Oro regional, realidad olímpica: El abismo entre los Centroamericanos y Los Ángeles 2028
5 de agosto de 2026
Deportes
La delegación deportiva mexicana ha brillado con luz propia en los Juegos Centroamericanos, protagonizando una actuación estelar prácticamente ininterrumpida en cada disciplina. Impulsados por la efervescencia y la inspiración que dejó el reciente Mundial, nuestros atletas han demostrado un nivel competitivo extraordinario que hoy tiene a la nación entera celebrando su dominio regional.
Las buenas noticias siempre son bienvenidas en cualquier ámbito, pero el análisis frío exige ir más allá de la euforia momentánea. El verdadero indicador del éxito no está en arrasar en el área de influencia inmediata, sino en la capacidad de trascender a nivel global. Lo deseable es que esta brillante generación que compite en los centroamericanos logre capitalizar este impulso para obtener por lo menos el 10% de triunfos y medallas de alto impacto en los próximos Juegos Olímpicos, que ya están a menos de dos años en Los Ángeles, California.

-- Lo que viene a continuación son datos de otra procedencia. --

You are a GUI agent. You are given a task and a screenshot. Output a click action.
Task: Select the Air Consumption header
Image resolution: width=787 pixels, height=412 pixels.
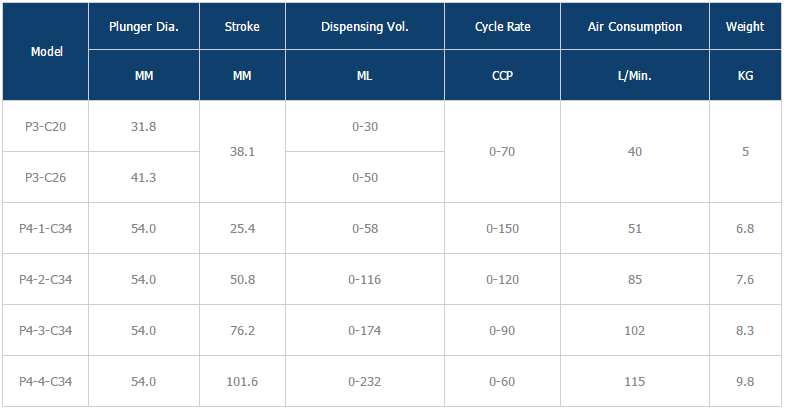[x=635, y=27]
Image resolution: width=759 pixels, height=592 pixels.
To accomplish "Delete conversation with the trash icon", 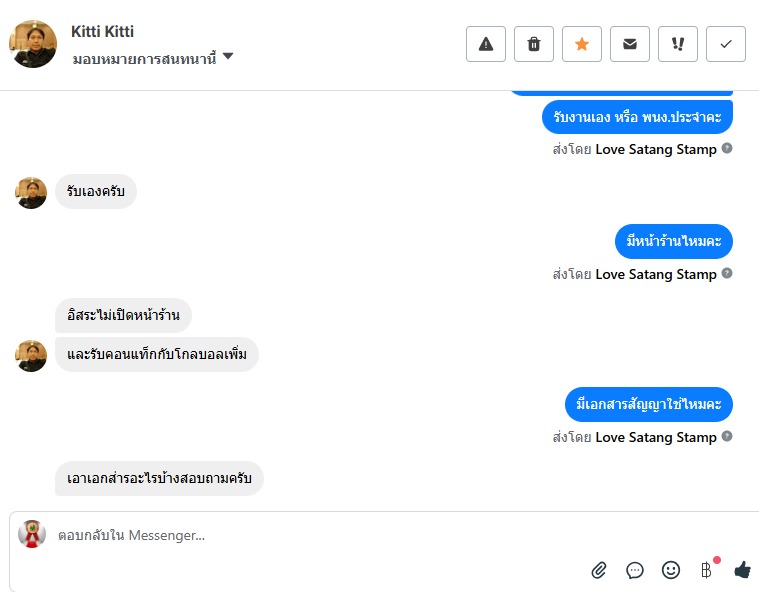I will click(534, 44).
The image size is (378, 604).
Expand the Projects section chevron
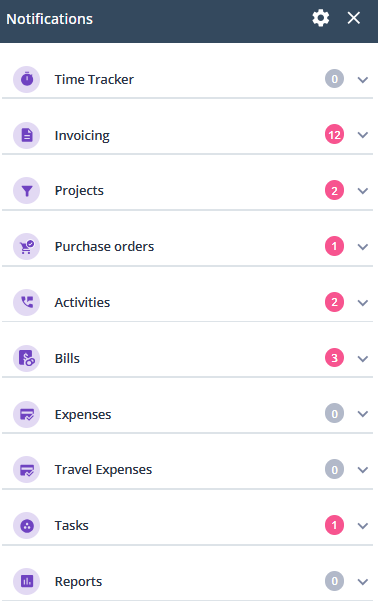(x=363, y=191)
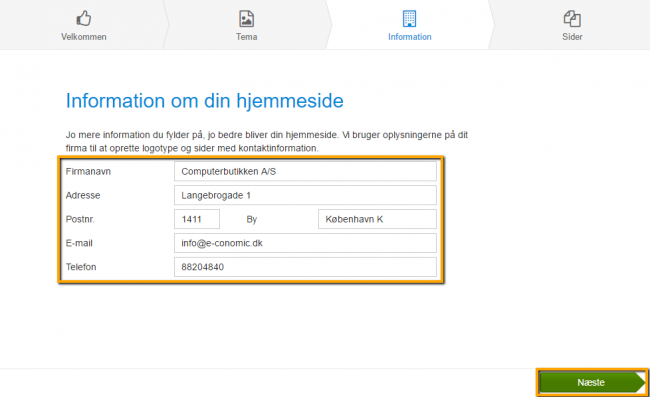Click the thumbs-up Velkommen icon
650x397 pixels.
[x=84, y=18]
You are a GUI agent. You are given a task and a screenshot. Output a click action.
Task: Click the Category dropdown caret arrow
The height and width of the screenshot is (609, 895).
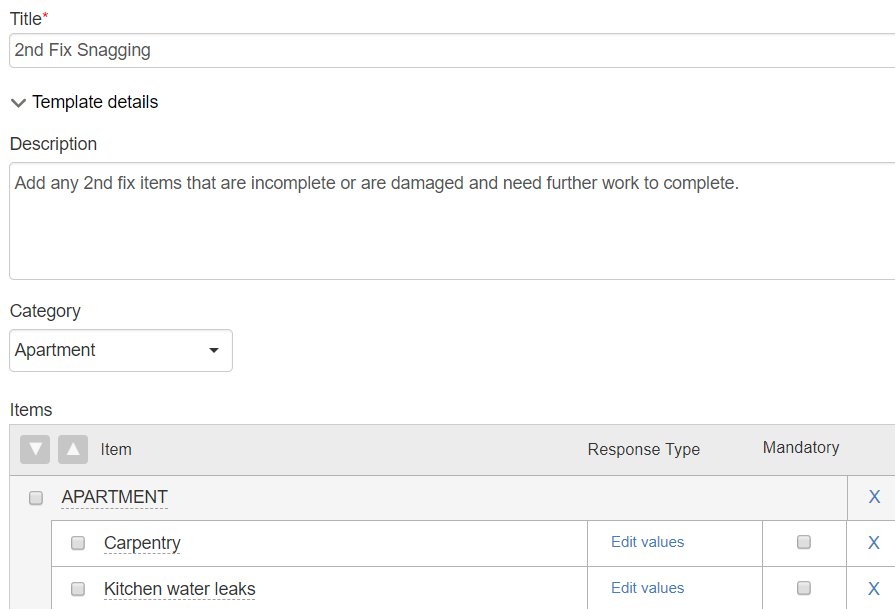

La exigencia crítica radica en entender nuestra propia realidad deportiva: mientras los Juegos Centroamericanos se perciben como un cómodo sueño de princesas, la justa olímpica representa, por el nivel de exigencia y la falta de apoyos integrales sostenidos, una triste y terrible pesadilla de la que pocas veces despertamos con medallas de oro.